Getting the water currents just right wasn’t simple, though. Even though CP-FOCE’s chambers were open to the sea at both ends, those very openings disrupted the water passing through and caused it to swirl unnaturally. The solution? The openings were each fitted with a screen of parallel tubes called a flow conditioner. The flow conditioner kept the currents flowing across the coral and algae as smooth and natural as possible, explained Stanford environmental engineer Jeffrey Koseff, who lent his fluid mechanics expertise to the design of the system.
The results from the first full 8-month-long experiment with CP-FOCE are still under evaluation, said Teneva. “It was the first time that a lab experiment has been brought out into the field like that and for that long,” she explained—far longer than the over-simplistic experiments Feely described. And so far, the results confirm any coral lover’s worst nightmare: “We basically want to compare what was happening to those corals—and they were losing weight, they were dissolving.”
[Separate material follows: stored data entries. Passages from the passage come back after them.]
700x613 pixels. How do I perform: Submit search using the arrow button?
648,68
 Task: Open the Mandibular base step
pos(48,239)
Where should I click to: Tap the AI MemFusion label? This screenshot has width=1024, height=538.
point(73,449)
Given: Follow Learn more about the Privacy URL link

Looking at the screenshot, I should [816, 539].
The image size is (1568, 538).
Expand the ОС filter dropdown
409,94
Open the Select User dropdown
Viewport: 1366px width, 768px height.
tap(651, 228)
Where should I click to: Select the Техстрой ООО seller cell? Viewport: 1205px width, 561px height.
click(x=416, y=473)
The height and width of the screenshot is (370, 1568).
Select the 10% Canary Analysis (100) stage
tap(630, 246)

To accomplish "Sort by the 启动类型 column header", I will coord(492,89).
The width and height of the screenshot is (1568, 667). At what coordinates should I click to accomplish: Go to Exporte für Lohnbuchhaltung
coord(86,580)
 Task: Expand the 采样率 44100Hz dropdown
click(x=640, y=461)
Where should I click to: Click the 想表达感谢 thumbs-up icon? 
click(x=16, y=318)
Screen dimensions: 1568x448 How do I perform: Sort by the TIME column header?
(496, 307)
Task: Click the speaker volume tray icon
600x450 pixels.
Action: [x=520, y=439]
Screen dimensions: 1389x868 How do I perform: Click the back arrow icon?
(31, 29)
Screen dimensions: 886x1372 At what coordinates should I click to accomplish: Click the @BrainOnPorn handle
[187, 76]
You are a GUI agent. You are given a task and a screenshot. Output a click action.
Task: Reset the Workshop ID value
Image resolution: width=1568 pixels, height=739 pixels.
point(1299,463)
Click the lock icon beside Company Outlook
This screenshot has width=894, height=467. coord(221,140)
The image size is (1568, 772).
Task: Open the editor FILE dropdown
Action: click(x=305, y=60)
But all may not be lost. The CP-FOCE study is part of a larger research program to discover how fast different coastal areas are acidifying, what effects that acidification will have, and where in the world the most heat- and acid-resistant corals live. “Some corals are just really robust and can take a lot,” said Teneva—but only if they are protected from more localized damage, like the corals at Heron Island are. Identifying these robust reefs and upping their defenses from other hazards could be the key to keeping corals in the game for a long time.
“They’ve been around since the Jurassic,” she says, “about 200 million years.” They’ll survive ocean acidification, she thinks, but likely in diminished range, health and diversity. “But there will be some strongholds,” Teneva said, “and I want to make sure those are protected.” But scientists will have to help find them all, first. And CP-FOCE looks set to be a crucial tool in that search.